Your sleep environment should be as dark as possible so covering your eyes
while you sleep is helpful. Alternatively, you could pull a beanie or neck
gaiter over your eyes for a similar effect.
We highly
recommend using earplugs, especially for light sleepers. Kilimanjaro campsites
can be busy and earplugs are excellent at dampening the sounds around you. They’re
cheap, light and an effective tool to aid sleep. Not to mention they will
hardly take up any space in your bag at all.
Not only are
headtorches particularly useful for trekking in the dark on summit night, but
they are also great for navigating your way around camp on late-night toilet
trips. The lighter the headtorch the better, we recommend no more than 270
grams, and you should make sure it has a long battery life with a max beam
length greater than 70 meters and a light output of greater than 100 lumens.
When climbing
Kilimanjaro, it’s recommended that you drink 3 litres of water per day so it’s
likely you will need to wee more than usual. If possible, we recommend
hydrating earlier on in the day to avoid having to take multiple bathroom trips
during the night. However, if the need arises and you’d prefer not to leave
your tent, then a pee bottle could be your answer. Women may find the ‘Shewee’
to be particularly useful in this case and they can be bought on Amazon. Just
remember to dispose of any waste in the morning before you leave camp.

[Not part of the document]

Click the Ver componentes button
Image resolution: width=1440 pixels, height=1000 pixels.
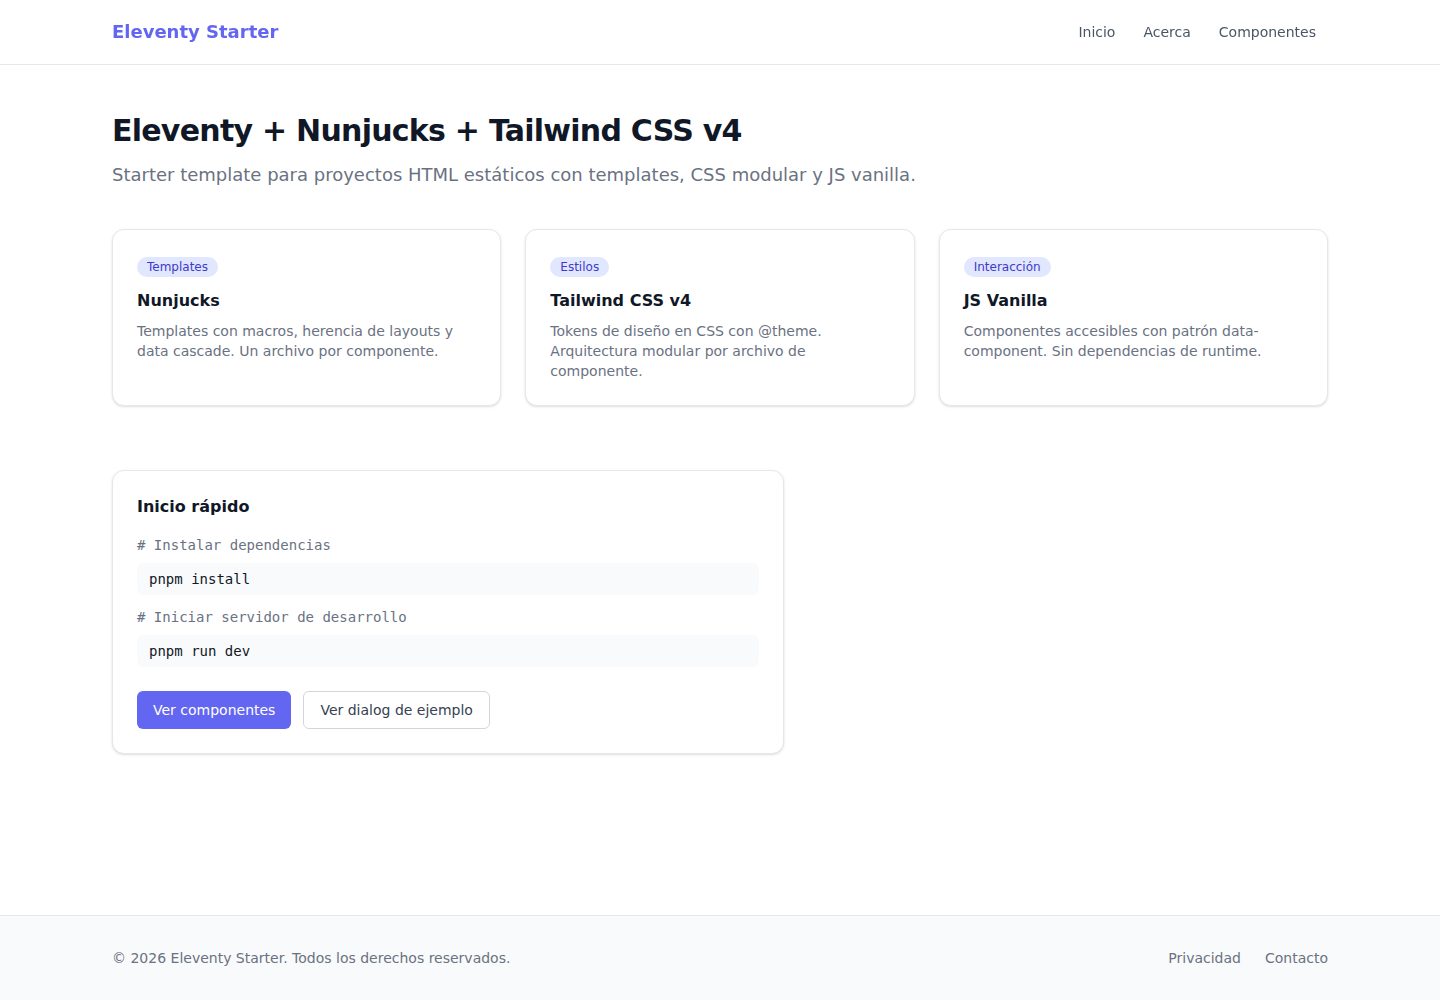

Why is it hard to sleep at high altitude?
Additionally,
it can be difficult to sleep if you are suffering from symptoms of altitude
sickness like headaches or nausea. As you can imagine, having a pounding
headache or feeling nauseated can be very disruptive of your sleep, making
sleeping on Kilimanjaro a challenge.
The best way
to aid sleep at high altitude is to follow our acclimatisation guidelines as best you can to decrease the likelihood of altitude sickness symptoms. This
includes drinking plenty of water and following the golden rule ‘walk high,
sleep low’ allowing your body enough time to acclimatise.
Additional tips for sleeping on Kilimanjaro:
- Limit
caffeine intake – caffeine is a well-known stimulant and if you’re a regular
caffeine user, you might want to stop taking it earlier in the day than you
normally would to allow your more to wind down more easily at bedtime.
-
Hydrate
early in the day – you should be drinking lots of water during the day while
climbing Kilimanjaro (a minimum of 3 litres per day). By reaching your
recommended water intake by early evening you will limit the number of times
you need a toilet trip in the night, allowing better chance for a night of
uninterrupted sleep.
- Magnesium
– research shows that taking magnesium supplements may improve your sleep by
helping to calm you and relive anxiety so you could consider packing some for
your Kilimanjaro trek.
- Use
Diamox to prevent altitude sickness – the drug Acetazolamide (Diamox) is widely
considered to be effective in managing altitude sickness and it can be bought
before your departure to Kilimanjaro.